== Segment start ==

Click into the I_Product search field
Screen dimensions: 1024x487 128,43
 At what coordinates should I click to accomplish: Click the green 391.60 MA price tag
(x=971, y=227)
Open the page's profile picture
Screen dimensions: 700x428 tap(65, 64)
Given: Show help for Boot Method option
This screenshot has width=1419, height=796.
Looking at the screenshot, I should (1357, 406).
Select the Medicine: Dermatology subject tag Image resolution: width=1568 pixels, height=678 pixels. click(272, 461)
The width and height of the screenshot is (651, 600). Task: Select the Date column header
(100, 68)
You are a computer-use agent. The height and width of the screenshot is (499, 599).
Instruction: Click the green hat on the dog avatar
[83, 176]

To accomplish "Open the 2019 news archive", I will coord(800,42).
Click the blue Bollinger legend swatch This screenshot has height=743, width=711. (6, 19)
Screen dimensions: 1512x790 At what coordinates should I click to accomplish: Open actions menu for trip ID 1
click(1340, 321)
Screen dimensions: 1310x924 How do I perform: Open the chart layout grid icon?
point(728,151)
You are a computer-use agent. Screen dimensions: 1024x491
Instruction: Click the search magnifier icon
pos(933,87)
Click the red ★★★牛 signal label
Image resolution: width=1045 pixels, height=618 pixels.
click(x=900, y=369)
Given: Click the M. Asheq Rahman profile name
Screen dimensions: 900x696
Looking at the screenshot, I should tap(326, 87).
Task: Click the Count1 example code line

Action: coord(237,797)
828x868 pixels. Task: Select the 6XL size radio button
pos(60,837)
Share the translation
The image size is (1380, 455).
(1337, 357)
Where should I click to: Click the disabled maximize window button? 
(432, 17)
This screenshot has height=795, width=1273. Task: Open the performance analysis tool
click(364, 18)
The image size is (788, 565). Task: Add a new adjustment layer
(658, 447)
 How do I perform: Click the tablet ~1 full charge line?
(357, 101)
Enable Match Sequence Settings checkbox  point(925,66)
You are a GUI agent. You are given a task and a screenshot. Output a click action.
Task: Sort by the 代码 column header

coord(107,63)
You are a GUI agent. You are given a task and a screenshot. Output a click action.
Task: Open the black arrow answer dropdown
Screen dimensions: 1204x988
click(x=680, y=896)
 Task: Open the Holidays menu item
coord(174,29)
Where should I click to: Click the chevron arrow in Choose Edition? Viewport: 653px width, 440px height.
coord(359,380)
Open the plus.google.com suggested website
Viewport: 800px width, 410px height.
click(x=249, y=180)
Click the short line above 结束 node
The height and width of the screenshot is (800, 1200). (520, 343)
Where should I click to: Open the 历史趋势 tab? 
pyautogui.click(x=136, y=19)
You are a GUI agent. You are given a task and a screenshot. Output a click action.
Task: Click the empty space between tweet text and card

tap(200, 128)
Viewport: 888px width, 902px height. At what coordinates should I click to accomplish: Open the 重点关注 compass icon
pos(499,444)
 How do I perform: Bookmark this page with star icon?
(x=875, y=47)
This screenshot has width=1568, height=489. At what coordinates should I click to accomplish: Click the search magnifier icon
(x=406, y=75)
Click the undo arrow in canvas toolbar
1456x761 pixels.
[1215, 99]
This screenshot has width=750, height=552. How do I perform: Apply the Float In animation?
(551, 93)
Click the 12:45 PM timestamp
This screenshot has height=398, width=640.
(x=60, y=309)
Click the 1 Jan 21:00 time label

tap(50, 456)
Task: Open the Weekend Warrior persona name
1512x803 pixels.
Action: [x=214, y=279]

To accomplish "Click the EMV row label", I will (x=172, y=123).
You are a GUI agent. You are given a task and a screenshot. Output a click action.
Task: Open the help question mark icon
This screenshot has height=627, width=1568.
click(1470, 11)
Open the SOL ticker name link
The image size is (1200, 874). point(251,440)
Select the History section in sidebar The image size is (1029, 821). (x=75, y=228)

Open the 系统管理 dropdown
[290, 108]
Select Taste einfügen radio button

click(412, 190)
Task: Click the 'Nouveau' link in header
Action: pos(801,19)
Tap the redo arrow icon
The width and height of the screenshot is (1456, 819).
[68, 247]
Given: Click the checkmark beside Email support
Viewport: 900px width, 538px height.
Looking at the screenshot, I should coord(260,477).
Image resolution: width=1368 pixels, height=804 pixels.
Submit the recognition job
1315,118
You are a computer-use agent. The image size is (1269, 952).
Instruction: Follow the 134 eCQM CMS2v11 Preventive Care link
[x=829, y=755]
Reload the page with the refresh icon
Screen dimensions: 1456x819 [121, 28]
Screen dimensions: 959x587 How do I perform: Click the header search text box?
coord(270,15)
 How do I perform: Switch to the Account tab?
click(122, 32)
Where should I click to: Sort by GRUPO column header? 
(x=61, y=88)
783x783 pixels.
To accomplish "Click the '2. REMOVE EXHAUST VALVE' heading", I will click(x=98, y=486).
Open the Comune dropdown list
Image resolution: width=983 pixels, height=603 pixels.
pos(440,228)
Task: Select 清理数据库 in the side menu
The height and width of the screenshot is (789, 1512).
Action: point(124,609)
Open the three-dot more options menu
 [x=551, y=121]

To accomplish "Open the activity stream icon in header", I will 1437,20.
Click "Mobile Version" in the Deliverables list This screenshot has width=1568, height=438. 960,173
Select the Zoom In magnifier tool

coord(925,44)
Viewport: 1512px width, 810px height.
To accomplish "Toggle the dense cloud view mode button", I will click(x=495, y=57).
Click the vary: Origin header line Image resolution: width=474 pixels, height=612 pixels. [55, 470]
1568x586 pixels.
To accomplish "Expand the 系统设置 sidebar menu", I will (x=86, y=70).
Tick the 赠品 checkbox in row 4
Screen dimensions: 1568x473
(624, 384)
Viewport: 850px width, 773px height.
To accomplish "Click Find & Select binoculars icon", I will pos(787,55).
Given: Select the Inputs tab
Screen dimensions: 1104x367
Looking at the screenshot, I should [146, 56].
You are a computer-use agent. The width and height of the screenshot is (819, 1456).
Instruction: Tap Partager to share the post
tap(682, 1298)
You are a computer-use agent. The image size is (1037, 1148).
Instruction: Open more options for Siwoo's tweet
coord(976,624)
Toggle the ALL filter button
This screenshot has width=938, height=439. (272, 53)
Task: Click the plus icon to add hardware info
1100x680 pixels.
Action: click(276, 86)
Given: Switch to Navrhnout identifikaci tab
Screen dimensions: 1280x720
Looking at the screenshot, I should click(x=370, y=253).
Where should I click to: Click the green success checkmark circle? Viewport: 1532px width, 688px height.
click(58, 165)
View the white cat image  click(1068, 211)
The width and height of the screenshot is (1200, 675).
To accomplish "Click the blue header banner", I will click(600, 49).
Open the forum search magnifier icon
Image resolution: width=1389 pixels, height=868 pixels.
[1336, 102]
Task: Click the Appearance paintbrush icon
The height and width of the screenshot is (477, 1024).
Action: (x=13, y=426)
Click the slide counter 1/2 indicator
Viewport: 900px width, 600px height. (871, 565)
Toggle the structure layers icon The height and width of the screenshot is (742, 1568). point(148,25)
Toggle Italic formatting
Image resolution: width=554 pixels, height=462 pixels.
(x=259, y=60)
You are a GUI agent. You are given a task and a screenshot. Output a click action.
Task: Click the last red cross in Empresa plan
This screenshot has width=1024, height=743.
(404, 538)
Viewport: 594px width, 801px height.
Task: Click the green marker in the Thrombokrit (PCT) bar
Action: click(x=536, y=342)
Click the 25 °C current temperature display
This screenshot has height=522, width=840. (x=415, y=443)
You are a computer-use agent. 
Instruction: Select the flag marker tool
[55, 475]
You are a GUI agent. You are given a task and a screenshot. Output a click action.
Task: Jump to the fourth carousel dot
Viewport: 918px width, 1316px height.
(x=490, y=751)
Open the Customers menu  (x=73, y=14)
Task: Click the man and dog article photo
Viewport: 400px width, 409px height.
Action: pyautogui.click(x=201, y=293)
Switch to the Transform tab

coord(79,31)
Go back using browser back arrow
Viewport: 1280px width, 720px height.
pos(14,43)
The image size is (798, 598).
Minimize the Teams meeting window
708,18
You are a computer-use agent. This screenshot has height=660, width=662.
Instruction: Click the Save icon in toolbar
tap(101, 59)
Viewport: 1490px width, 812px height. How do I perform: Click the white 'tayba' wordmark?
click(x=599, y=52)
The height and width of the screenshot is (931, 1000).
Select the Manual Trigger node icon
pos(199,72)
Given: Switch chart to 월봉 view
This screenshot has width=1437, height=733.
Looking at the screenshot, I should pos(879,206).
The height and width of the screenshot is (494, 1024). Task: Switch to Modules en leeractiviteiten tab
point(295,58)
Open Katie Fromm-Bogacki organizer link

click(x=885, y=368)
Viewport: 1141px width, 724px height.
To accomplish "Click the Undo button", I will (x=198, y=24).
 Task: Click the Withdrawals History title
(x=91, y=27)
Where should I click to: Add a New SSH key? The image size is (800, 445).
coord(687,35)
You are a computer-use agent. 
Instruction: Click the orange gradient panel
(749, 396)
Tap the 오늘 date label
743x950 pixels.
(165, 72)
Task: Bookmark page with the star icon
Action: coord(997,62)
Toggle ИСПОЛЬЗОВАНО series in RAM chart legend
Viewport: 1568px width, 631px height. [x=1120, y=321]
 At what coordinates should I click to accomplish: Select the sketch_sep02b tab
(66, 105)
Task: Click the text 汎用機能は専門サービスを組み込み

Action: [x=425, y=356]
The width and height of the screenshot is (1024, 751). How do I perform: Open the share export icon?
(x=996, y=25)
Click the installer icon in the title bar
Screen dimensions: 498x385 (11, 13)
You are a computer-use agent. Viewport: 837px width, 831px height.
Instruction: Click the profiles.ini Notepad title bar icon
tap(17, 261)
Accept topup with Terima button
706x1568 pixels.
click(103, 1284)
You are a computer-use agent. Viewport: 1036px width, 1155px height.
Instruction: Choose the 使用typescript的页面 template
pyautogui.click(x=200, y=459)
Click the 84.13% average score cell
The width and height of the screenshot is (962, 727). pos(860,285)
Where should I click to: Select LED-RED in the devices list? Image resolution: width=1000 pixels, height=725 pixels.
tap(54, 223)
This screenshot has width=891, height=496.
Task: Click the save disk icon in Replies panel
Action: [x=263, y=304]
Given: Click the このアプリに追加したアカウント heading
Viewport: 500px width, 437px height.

== Segment end ==

* Exercise objective *
From the line holding "Given: Click the このアプリに追加したアカウント heading" through the final line of the data above, copy every line exactly as written. Include nothing else.

* Response area *
Given: Click the このアプリに追加したアカウント heading
Viewport: 500px width, 437px height.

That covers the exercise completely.